Requirement:
What was the original title of the Christmas song in the passage below?

Supplied passage:
────────────────────────────────────────
"It's Beginning to Look a Lot Like Christmas" is a Christmas song written in 1951 by Meredith Willson. The song was originally titled "It's Beginning to Look Like Christmas". The song has been recorded by many artists, but was a hit for Perry Como and The Fontane Sisters with Mitchell Ayres & His Orchestra on September 18, 1951, and released on RCA Victor as 47-4314 (45 rpm) and 20-4314 (78 rpm). Bing Crosby recorded a version on October 1, 1951, which was also widely played.

History

Background and writing
A popular belief in Yarmouth, Nova Scotia, holds that Willson wrote the song while staying in Yarmouth's Grand Hotel. The song refers to a "tree in the Grand Hotel, one in the park as well..."; the park being Frost Park, directly across the road from the Grand Hotel, which still operates in a newer building on the same site as the old hotel.
It also makes mention of the five and ten which was a store operating in Yarmouth at the time.

It is also possible that the "Grand Hotel" Willson mentions in the song was inspired by the Historic Park Inn Hotel in his hometown of Mason City, Iowa. The Park Inn Hotel is the last remaining hotel in the world designed by architect Frank Lloyd Wright, and is situated in downtown Mason City overlooking central park.
────────────────────────────────────────
Provided material:
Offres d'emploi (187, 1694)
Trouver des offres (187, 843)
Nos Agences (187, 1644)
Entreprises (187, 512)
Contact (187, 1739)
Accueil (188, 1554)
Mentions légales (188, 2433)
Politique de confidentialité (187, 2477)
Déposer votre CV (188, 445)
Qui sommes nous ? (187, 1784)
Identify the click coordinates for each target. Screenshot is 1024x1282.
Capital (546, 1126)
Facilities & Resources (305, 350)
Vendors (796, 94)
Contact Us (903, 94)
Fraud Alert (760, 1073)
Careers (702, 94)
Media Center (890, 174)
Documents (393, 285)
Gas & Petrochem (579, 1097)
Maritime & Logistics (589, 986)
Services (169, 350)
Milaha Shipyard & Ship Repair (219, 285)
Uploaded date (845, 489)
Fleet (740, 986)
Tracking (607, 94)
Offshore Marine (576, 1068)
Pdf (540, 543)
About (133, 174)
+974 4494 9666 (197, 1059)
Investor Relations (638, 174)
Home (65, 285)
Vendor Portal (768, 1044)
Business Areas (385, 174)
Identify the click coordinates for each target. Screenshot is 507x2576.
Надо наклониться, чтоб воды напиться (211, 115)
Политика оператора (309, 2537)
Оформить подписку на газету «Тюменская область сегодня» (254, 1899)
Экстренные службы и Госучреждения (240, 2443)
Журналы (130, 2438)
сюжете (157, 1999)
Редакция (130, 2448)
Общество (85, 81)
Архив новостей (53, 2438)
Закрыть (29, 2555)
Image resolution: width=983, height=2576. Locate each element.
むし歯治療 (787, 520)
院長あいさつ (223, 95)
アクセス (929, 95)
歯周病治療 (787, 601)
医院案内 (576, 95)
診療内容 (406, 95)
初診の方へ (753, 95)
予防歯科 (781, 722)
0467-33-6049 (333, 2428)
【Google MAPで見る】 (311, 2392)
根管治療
────────────────────────────────────────
Finished answer:
"It's Beginning to Look Like Christmas"